Afluência inédita a acampamento "Luta Pela Vida" em Brasília satisfaz indígenas

por Lusa

A organização do acampamento "Luta Pela Vida", que reuniu seis mil indígenas em Brasília, fez um balanço "positivo" do evento que levou à capital brasileira representantes de mais de 170 povos, em protesto contra ameaças aos seus direitos.

Em declarações à agência Lusa, Kleber Karipuna, coordenador-geral do acampamento, lamentou que, apesar da mobilização inédita alcançada, o Supremo Tribunal Federal (STF) não tenha concluído ainda o julgamento de uma polémica tese que pode retirar direitos aos povos indígenas sobre a demarcação das suas terras, e que deverá ser retomado na próxima semana.

"Em relação ao acampamento, o número fala por si só. Um dos nossos maiores resultados foi conseguir demonstrar para este Governo genocida e para a sociedade brasileira o quanto o movimento indígena está organizado. Esta é a primeira vez na história do país e das mobilizações indígenas que conseguimos articular e trazer para Brasília mais de seis mil indígenas. Isso demonstra uma força de luta", afirmou Karipuna.

"É claro que tínhamos a esperança de que o julgamento fosse iniciado e finalizado esta semana, mas estava no nosso planeamento a possibilidade da prolongamento do mesmo. Mas é um balanço positivo o início do julgamento e o depósito do voto do juiz relator, Edson Fachin, que sinalizou o `não` contra essa medida defendida por ruralistas e por este Governo", celebrou.

Em causa está a tese do chamado `marco temporal`, que defende que povos indígenas brasileiros só podem reivindicar terras onde já viviam em 05 de outubro de 1988, dia em que entrou em vigor a atual Constituição do país.

Ou seja, é necessária a confirmação da posse da terra no dia da promulgação da Constituição Federal, mesmo que os povos em causa tenham sido afastados das terras pelo uso da violência.

De um lado, o Governo, a bancada ruralista e instituições ligadas à agropecuária defendem a tese. Do outro, povos indígenas temem perder direito a áreas em processo de demarcação.

Os movimentos de povos nativos sustentam que esta tese termina com "direitos ancestrais" e também favorece a legalização de áreas ocupadas ilegalmente por invasores antes dessa data.

Nesse sentido, e para tentar travar a perda de direitos, milhares de indígenas de diferentes regiões rumaram no domingo à capital em protesto.

Na quinta-feira, o Presidente, Jair Bolsonaro, afirmou que uma decisão favorável do Supremo Tribunal sobre o direito "ancestral" à terra defendido pelos indígenas "acabará" com o agronegócio do país, um dos maiores produtores e exportadores mundiais de alimentos.
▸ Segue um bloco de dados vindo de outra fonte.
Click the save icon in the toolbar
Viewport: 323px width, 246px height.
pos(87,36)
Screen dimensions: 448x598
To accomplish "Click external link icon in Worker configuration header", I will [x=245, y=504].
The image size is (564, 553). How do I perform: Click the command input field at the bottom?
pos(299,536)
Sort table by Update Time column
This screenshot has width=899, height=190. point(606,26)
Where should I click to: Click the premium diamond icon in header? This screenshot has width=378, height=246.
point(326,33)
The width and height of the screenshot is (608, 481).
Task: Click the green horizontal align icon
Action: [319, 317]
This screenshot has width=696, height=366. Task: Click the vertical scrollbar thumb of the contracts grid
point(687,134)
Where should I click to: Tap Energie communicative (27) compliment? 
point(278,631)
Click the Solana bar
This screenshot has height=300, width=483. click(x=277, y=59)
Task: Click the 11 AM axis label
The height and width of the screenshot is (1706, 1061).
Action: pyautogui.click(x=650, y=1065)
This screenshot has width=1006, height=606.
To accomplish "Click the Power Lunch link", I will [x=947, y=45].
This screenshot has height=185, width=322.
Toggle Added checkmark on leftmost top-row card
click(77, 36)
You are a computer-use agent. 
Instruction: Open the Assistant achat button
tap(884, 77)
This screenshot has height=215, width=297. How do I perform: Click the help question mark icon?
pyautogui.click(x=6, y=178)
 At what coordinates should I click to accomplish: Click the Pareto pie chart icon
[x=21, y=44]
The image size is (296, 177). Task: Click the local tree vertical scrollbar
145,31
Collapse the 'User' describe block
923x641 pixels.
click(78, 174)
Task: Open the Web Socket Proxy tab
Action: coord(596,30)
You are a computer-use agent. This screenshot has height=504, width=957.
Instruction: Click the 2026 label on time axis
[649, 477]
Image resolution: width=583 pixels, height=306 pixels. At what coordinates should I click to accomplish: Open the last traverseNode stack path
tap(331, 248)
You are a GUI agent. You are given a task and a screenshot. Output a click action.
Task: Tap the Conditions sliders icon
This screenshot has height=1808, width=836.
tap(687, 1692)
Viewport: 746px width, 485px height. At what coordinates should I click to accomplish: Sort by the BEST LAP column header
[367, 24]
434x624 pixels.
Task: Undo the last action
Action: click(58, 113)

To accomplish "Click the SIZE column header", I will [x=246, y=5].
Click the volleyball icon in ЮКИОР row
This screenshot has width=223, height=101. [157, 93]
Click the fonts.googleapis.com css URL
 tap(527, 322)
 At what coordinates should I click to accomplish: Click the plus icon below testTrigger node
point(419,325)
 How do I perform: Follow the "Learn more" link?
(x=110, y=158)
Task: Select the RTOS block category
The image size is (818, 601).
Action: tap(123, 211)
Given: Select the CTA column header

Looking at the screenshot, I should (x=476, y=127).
"Os índios querem produzir e não querem mais favores do Estado, mas muitos são uns coitados que não sabem quem e por que estão protestando", disse ainda o chefe de Estado.

As palavras do mandatário não foram bem vistas por Kleber Karipuna, que salientou que os seis milhares de indígenas em Brasília estão unidos e focados em lutar "numa só voz" pelo seu direito à terra, salientando que não serão as palavras de Bolsonaro a "atingir a manifestação de luta e força feita esta semana".

"O Presidente vai continuar a falar o que ele quiser em relação a invadir, ocupar, a expandir para dentro das terras indígenas projetos que vêm destruir não só a tradição cultural originária dos povos (...), mas também o meio ambiente, o clima, florestas e biomas que podem ser atingidos se o marco temporal passar", disse.

"É claro que a tese é do interesse do Presidente e dos seus aliados no Congresso e das próprias empresas do agronegócio, porque é lucro para poucos em detrimento do sofrimento de muitos. Bolsonaro vai continuar a pressionar isso", acrescentou o líder indígena da etnia karipuna.

Kleber está confiante de que a luta indígena dará frutos e serão garantidos os direitos aos povos originários à luz da Constituição brasileira.

Após uma intensa semana de manifestações, o acampamento será levantado neste sábado, com a garantia de que a luta continuará.

O Brasil tem, sob análise, mais de 200 pedidos de demarcação de terras indígenas.

Atualmente, vivem mais de 900 mil indígenas no Brasil, de 305 povos distintos, que falam mais de 180 línguas, de acordo com dados oficiais.